### What the task requires
List each line of the listing below that contains the string "width", matching case exactly.

[Start of Provided records]

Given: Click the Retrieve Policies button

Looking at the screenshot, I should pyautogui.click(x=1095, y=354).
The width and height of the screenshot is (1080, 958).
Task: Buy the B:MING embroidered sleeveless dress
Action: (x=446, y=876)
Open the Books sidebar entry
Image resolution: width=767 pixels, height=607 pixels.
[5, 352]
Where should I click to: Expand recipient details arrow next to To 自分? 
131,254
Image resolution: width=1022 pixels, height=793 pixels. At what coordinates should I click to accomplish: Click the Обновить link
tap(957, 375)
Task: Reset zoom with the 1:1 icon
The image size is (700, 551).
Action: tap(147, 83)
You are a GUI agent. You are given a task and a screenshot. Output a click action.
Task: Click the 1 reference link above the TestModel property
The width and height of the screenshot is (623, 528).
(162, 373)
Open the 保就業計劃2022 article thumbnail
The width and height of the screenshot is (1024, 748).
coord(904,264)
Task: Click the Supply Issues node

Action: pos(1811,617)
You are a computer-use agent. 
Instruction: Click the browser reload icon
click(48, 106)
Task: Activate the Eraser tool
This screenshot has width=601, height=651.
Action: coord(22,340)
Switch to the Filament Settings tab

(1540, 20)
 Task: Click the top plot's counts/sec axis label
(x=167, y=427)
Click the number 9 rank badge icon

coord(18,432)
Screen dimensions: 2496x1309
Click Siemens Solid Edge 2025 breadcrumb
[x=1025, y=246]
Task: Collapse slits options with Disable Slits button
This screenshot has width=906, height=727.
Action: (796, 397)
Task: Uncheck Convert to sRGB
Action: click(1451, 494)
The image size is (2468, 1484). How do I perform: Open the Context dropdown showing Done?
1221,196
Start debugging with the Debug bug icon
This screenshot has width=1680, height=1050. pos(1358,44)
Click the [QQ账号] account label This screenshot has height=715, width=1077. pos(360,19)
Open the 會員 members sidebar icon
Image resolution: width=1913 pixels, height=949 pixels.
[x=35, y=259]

[End of Provided records]

### Final result
The width and height of the screenshot is (1080, 958).
Image resolution: width=767 pixels, height=607 pixels.
Image resolution: width=1022 pixels, height=793 pixels. At what coordinates should I click to accomplish: Click the Обновить link
The width and height of the screenshot is (623, 528).
The width and height of the screenshot is (1024, 748).
This screenshot has width=601, height=651.
This screenshot has width=906, height=727.
This screenshot has width=1680, height=1050. pos(1358,44)
Click the [QQ账号] account label This screenshot has height=715, width=1077. pos(360,19)
Image resolution: width=1913 pixels, height=949 pixels.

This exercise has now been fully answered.